● Task directions
Please return all lines of the data below containing the string "dropdown".

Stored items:
-=-=-

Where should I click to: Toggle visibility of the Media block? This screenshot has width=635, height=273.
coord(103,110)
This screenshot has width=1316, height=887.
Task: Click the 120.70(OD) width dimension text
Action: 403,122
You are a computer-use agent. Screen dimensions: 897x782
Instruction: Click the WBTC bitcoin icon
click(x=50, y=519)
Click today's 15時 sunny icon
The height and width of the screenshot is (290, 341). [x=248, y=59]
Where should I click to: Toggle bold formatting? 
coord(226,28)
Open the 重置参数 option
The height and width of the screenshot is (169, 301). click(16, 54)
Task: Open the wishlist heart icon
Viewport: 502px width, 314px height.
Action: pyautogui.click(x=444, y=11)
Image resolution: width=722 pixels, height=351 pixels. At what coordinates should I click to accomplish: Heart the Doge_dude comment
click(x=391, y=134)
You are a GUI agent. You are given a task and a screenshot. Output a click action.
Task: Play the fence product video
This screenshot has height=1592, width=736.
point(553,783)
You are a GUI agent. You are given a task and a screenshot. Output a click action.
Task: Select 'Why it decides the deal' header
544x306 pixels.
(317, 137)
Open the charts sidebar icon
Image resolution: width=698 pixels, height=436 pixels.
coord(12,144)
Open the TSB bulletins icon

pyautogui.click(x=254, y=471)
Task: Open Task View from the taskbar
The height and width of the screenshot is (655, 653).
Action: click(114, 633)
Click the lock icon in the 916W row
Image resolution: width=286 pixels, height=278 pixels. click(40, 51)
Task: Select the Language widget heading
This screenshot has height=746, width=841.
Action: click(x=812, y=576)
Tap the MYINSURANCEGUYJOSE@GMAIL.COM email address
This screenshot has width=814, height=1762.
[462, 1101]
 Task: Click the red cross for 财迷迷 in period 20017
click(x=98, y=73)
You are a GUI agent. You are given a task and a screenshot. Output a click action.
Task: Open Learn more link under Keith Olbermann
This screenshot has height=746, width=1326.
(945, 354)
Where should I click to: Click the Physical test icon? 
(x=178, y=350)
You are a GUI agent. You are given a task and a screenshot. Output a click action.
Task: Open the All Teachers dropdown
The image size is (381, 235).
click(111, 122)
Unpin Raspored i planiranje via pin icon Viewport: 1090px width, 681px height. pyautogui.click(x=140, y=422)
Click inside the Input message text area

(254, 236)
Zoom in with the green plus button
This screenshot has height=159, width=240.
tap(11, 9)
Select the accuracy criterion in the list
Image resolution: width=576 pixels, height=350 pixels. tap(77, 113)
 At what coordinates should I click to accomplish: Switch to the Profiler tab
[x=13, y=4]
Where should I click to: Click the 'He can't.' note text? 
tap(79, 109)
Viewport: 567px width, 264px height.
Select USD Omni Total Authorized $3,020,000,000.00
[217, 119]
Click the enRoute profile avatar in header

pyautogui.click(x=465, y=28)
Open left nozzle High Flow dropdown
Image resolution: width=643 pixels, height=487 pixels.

-=-=-

● Result of this exercise
Task: Open the All Teachers dropdown
Open left nozzle High Flow dropdown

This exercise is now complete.